László Baán, the ministerial commissioner in charge of the Liget project, said at the exhibition of the project elements in the Hungarian pavilion of the Venice Architecture Biennale, that the works have already achieved significant results, but the biggest and most important development is yet to come: the construction of the new National Gallery, designed by the Pritzker Architecture Prize-winning Japanese company SANAA. This is what Liget Budapest’s new museum will look like – PHOTOS
As we wrote earlier, Budapest’s House of Music, designed by Japanese architect Sou Fujimoto, has been awarded the Architectural Design of the Year award in the US’ prestigious Architecture MasterPrize competition, details HERE.
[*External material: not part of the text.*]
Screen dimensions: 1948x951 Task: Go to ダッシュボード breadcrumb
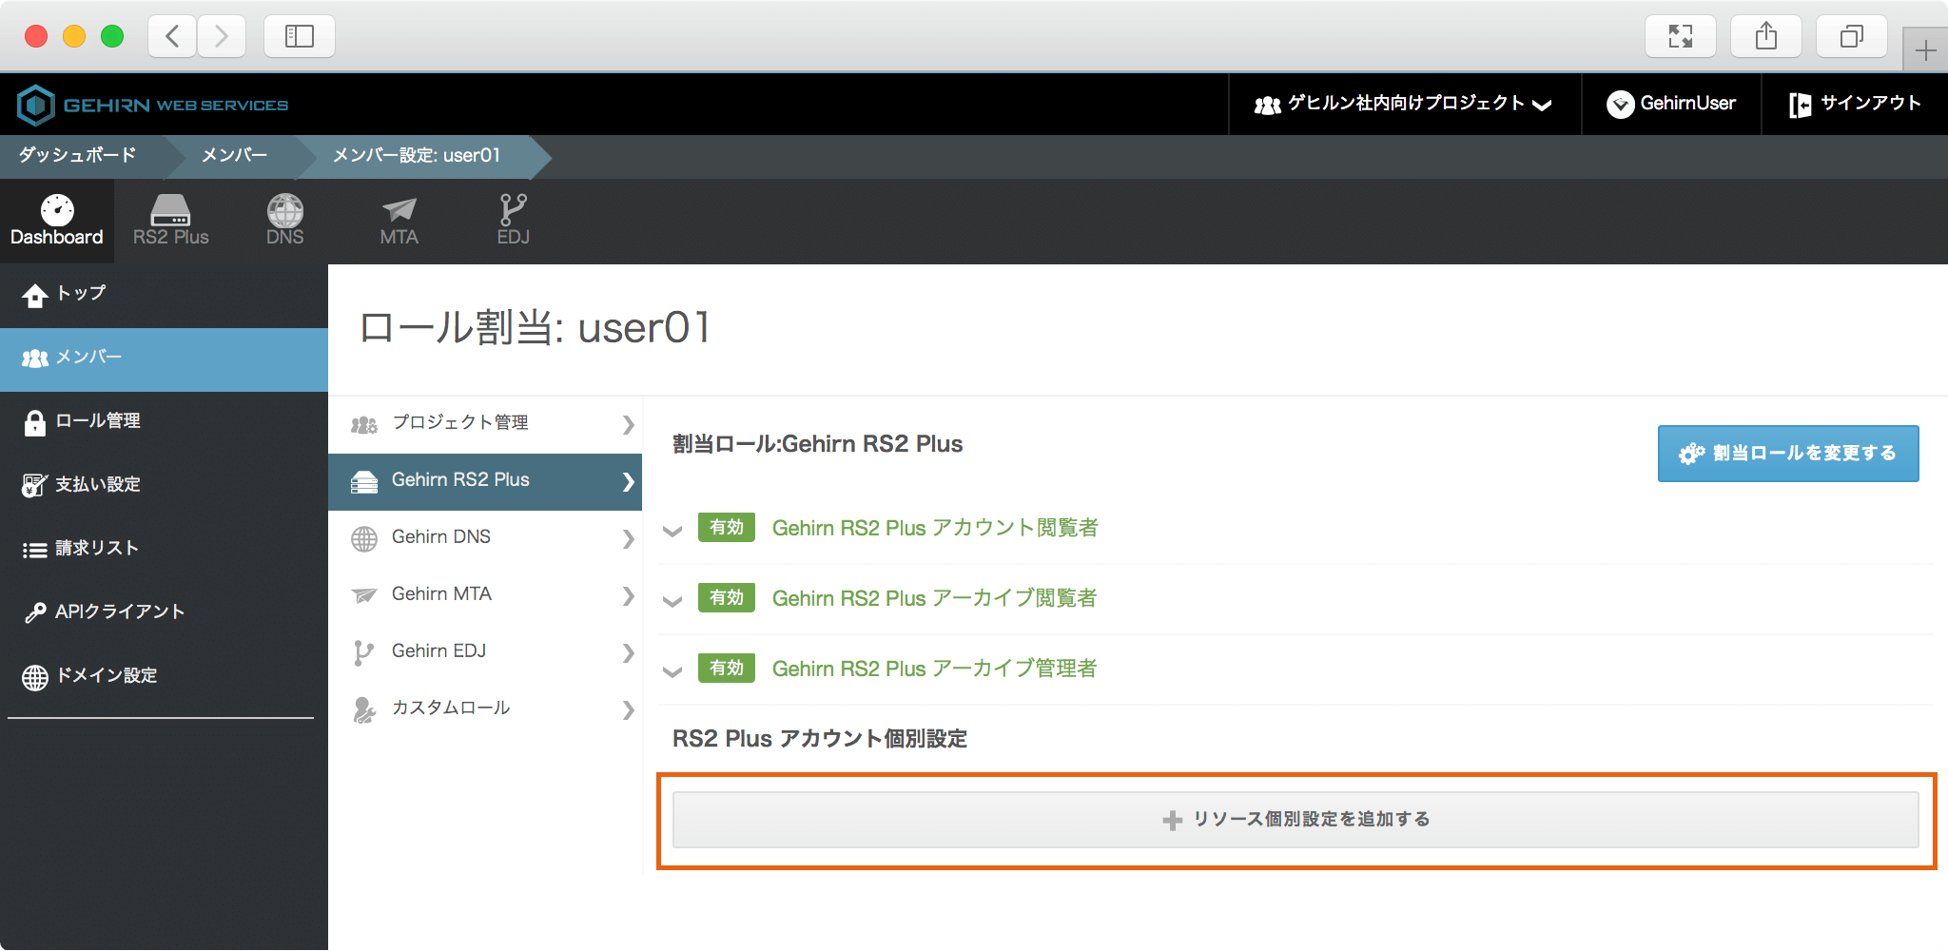78,155
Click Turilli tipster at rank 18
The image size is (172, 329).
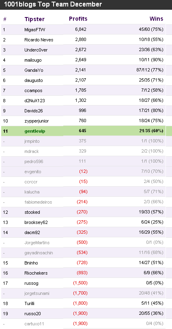[29, 303]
This new museum could help to put the revamped City Park on the cultural map of Europe. […] Any newly planned cultural district will only receive international recognition if it can boast at least one high-standard contemporary art museum.
Bán said.
The details of the project, which already reached a three-fold cost increase by 2020 – from 26 to 73 billion euros – and which is now to be built with an unknown amount of money, are not yet disclosed.
At the beginning of February, the Municipality of Budapest informed our news portal that the procedure would be suspended for a maximum of 6 months from 7 January at the request of the builder, so the works are unlikely to start this year.
According to an MTI news report, Baán has now said:
if international economic conditions normalise – the global economy strengthens and the energy crisis eases – work could commence in 2024-2025.
Needless to say, this will require a final building permit, which has not yet been granted, according to the building authority database.
It is also interesting to note that the Budapest Mayor’s Office disagrees with the whole idea of the Liget project.